言葉のキャッチボールだけでなく、動作でも相手に期待する行動をとる時があります。良かれと思って、前もって段取りしておくことです。そこで相手が「ありがとう」とか笑顔で対応した場合には、あなたはニンマリするでしょう。しかしムッとしていたり、時に怒ったりされた日には、あなたもムッとすると思います。

 

 

この言葉、動作で人に期待したことで、あなたはそれを行う前よりも傷を抱えてしまったことになります。だからといって、そもそもあなたがそんなことをしたことが無駄だったとも私は言うつもりはありません。その前提条件として、私は「人に期待しないこと」を挙げます。以下、説明します。

 

 

ケース1:あなたの行った言動が相手に受け入れられた

期待していた場合:あぁ、良かった!

期待していなかった場合:(期待していなかった分、余計に)良かった!

 

ケース2:あなたの行った言動が相手に受け入れられなかった

期待していた場合:何でそうなるの?良かれと思ってやったのに…(と心に傷を負う)

期待していなかった場合:そうなんだ。十人十色だからしょうがないな。

 

となります。

どちらが良いでしょうか。私は期待しない方が良いと考えます。なぜなら、ケース1、2のいずれにしても、期待した場合には余り良い効果はあなたに期待できません。ケース1が続いた場合には、あなたの中で、相手に何かしてあげることそのものが「快」になります。それが強くなると、相手の気持ちは関係なく、自分が気持ち良くなるためにやってあげるようになります。相手にははっきり言ってありがた迷惑になります。こうして強引に人の世話を行う方、周りにいませんでしょうか。

ケース2が続けば、あなたは心にしこりが残り、場合によってはトラウマに発展するケースもあります。
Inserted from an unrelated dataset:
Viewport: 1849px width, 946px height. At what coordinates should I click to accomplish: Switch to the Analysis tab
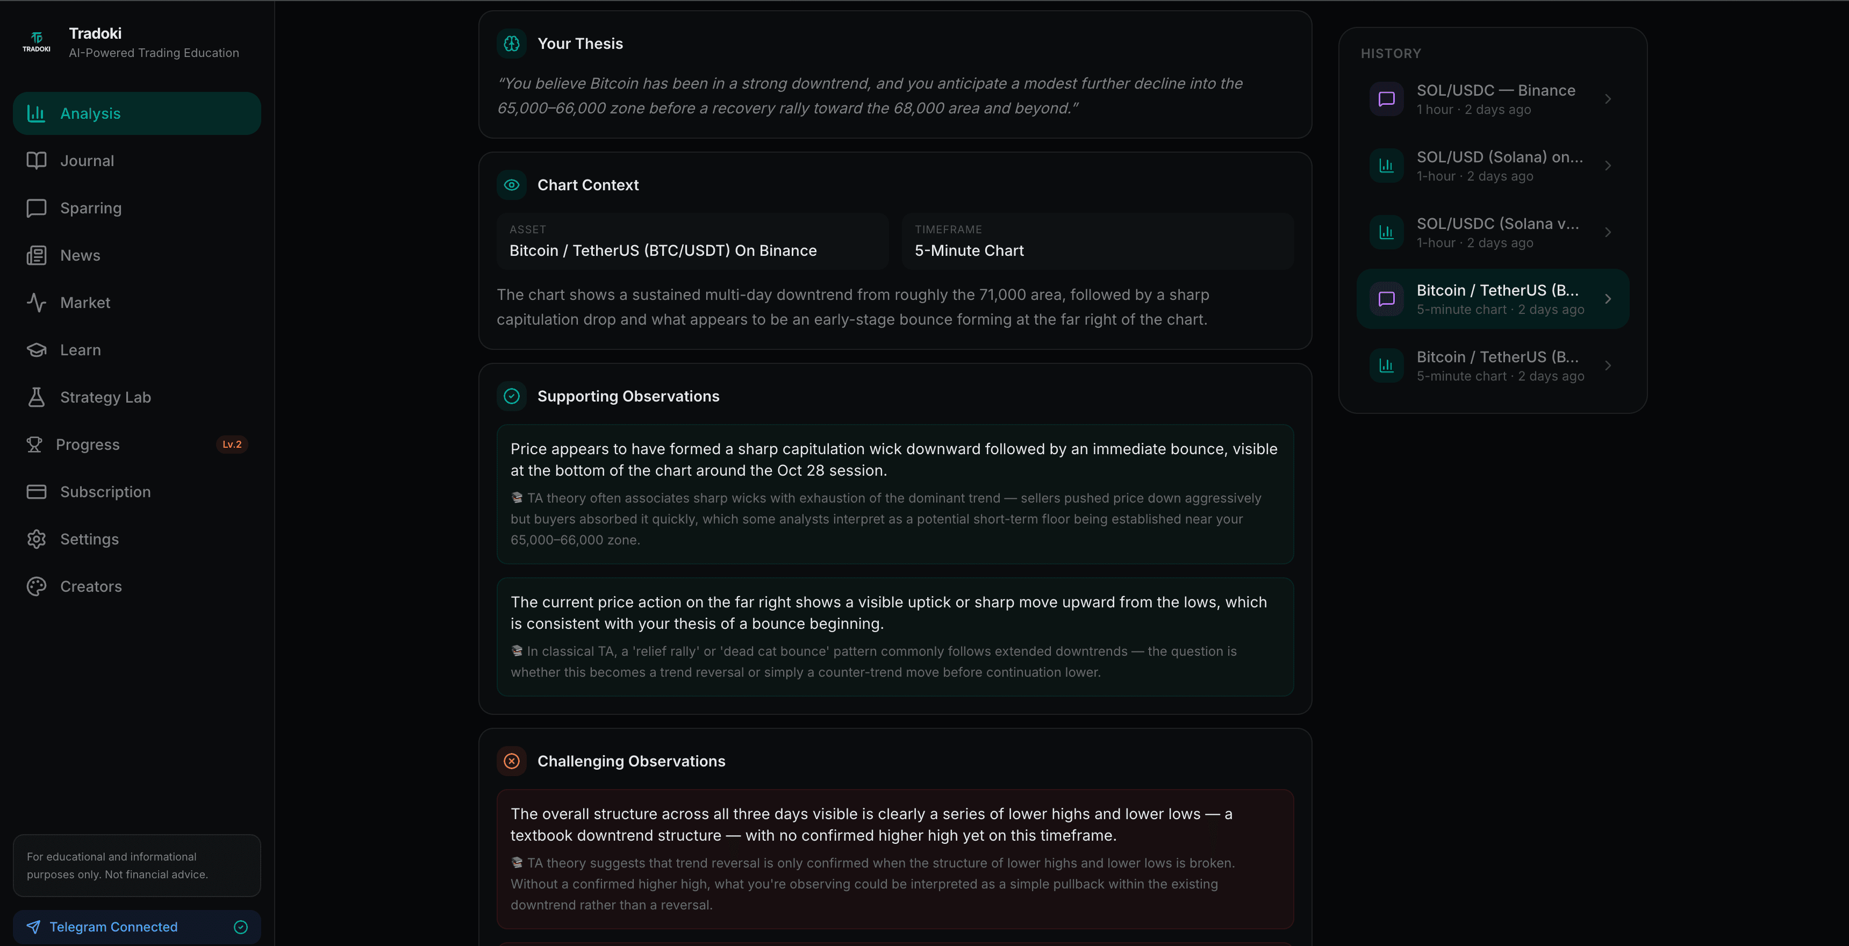point(90,113)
相手が自分と違うことを認められずに続けた結果負ってしまった傷です。

 

そして最大の問題は、言動の責任所在を相手にぶつけてしまうことでしょう。ケース1で期待していた場合には、あなたが勝手に行ったにも関わらず、あたかも本人が希望したのごとく行います。なので拒絶された場合には、「何で拒否するんだ!」と相手に責任を押し付けかねません。ケース2に場合も同じような理屈です。

 

多くの方がこうした負のスパイラルにはまり込んでいるようです。

 

 

最後に、私が人に期待しないことというのは、相手を突き放している訳ではなく、むしろ逆なんだということを述べたいと思います。

私は、人が行うことに大して期待はしていません。こうすれば良いのにという「自分の意見」は持っています。結局それは、相手の行うことへの自由を尊重しているからに他なりません。人は自由に考え、判断し、実践するが故に人でいられます。その代わり、自分が決めたことには大きな責任が伴います。自由は責任が伴うのです。

その自由を謳歌してこそ人間なんだ!という私の人生哲学があるからこそ「期待しない」のです。

 

来年も私は人にきっと期待しないと思います。それでも人は好きです。人種、宗教、信条、言語、何が違っていたとしても、人が好きです。だからこそ、ソーシャルワーカーという仕事は面白いんだろうなと感じます。来年も沢山の人に出会い、楽しめれば、私の人生は良い人生だと言えるでしょう。

 

今年出会った方達にこの場を借りて感謝の意を示したいと思います。皆さん、良いお年を!